## Work task 1
According to the article on Cisco's view of mobile antivirus, in what year did Cisco discontinue the Cisco Security Agent?
## Work task 2
Reproduce the passage of the Cisco mobile security article starting with "Mobile antivirus provides" and going on through "end-point, he said.".

Cisco: Antivirus Isn’t The Way Forward For Mobile Security
Cisco doesn’t think antivirus is right for protecting business mobiles
Cisco isn’t betting on antivirus solutions as the way to protect business’ smartphones, as the networking giant foresees too many mobile security and management headaches when it comes to deploying such software.
Chris Young, global senior vice president of Cisco’s security and government division, told TechWeekEurope today there is a better approach. Given that Young is from Cisco, it won’t surprise you to hear that approach is to look to the network to provide mobile security.
Mobile antivirus provides potentially troublesome burdens for IT teams, largely in managing deployments and the extra capacity needed to support mobile AV, Young said. There is no need to have security on the end-point, he said.
Again, not surprising. Before mobile devices were ever seen as a security risk, Cisco had spent nearly ten years trying to compete in the endpoint security market, with the Cisco Security Agent for desktops and servers, but abandoned the struggle and pulled the plug on the product in 2009.

## Given data
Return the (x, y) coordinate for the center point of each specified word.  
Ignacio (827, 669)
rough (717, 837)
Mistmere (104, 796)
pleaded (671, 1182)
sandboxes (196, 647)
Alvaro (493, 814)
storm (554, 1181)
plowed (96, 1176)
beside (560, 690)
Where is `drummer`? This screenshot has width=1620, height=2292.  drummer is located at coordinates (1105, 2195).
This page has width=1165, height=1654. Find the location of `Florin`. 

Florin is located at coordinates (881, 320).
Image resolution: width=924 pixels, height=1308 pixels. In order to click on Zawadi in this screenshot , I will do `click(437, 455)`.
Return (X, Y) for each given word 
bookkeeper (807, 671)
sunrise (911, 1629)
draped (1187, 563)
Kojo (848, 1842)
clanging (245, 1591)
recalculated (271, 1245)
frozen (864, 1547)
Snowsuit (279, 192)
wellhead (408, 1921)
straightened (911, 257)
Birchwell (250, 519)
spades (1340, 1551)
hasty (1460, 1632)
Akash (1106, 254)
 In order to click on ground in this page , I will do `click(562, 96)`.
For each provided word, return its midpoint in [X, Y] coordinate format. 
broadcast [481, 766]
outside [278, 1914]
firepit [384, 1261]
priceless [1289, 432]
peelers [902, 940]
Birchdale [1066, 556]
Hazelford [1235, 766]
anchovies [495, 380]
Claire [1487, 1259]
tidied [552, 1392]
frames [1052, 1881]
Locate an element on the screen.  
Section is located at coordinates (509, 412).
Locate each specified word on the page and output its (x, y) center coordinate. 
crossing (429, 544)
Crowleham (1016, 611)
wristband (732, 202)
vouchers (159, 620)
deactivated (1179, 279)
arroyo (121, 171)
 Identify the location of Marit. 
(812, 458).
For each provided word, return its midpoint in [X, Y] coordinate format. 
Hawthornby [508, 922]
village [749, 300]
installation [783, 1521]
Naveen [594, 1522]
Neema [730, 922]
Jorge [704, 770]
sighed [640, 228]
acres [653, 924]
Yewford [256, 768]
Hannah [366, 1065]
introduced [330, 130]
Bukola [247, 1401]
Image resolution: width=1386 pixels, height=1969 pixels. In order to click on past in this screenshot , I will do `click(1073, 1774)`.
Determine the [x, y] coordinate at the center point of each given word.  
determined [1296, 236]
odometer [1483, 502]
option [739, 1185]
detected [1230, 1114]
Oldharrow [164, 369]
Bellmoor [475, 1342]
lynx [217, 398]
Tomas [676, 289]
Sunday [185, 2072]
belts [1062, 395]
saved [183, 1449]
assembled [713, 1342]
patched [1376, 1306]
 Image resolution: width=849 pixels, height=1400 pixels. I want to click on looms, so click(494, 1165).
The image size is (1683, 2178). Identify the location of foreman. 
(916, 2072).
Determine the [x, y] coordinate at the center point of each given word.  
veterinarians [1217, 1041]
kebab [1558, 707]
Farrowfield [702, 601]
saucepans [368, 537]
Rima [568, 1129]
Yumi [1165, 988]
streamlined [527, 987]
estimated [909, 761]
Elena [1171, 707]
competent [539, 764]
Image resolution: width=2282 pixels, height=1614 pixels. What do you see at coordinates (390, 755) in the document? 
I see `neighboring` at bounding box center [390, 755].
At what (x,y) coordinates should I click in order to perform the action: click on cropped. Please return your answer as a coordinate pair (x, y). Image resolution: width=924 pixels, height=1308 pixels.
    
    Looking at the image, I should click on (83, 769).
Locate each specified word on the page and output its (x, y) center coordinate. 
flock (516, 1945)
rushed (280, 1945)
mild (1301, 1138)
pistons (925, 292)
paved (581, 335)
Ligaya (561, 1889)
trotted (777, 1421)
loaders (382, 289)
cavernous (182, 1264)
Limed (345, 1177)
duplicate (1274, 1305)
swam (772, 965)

## Task answer 1
2009

## Task answer 2
Mobile antivirus provides potentially troublesome burdens for IT teams, largely in managing deployments and the extra capacity needed to support mobile AV, Young said. There is no need to have security on the end-point, he said.